[Material for this exercise — start]

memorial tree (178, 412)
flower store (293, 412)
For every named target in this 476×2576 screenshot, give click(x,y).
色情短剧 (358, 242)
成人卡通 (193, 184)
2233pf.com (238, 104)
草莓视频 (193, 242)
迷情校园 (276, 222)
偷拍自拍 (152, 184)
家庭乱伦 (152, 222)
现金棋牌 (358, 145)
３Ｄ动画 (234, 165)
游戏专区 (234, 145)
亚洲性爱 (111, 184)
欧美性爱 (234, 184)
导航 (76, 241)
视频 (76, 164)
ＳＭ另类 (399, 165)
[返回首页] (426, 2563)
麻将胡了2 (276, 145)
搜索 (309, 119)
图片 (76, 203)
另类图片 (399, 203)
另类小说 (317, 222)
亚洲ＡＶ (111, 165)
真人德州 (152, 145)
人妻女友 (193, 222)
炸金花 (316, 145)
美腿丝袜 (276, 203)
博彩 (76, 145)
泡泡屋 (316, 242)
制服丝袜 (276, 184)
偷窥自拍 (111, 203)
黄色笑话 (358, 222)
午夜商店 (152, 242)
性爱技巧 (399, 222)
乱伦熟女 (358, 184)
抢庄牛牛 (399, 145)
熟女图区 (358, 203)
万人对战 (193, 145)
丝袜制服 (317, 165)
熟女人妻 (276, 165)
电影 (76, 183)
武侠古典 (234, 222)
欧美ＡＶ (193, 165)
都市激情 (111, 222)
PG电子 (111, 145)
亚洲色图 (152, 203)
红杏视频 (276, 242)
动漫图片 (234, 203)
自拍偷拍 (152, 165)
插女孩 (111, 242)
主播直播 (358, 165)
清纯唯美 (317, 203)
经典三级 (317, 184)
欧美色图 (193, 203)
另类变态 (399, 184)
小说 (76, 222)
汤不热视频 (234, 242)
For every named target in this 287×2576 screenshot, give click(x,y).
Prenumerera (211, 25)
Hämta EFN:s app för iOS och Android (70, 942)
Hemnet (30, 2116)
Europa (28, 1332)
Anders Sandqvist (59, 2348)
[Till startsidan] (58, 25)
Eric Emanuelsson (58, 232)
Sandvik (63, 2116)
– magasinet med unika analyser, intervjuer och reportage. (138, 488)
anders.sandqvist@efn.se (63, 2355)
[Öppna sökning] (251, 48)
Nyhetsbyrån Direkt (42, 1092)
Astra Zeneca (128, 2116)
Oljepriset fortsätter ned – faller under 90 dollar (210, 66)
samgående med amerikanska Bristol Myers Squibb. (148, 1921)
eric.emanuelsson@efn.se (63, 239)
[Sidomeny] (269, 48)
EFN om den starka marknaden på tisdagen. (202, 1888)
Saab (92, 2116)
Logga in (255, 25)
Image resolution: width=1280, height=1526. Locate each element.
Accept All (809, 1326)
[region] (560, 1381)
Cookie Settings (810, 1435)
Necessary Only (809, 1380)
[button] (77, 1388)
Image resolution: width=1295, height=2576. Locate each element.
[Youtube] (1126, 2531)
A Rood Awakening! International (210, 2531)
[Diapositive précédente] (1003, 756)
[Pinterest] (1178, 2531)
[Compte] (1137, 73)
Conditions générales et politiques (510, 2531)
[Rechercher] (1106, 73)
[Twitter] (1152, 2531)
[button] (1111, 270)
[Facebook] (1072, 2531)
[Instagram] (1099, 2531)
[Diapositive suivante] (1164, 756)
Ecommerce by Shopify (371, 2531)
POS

[Material for this exercise — finish]

Problem statement: The string "width" marks the lines to copy; report each of them from the data above.

Output of the task:
Image resolution: width=1280, height=1526. Locate each element.
Image resolution: width=1295, height=2576. Locate each element.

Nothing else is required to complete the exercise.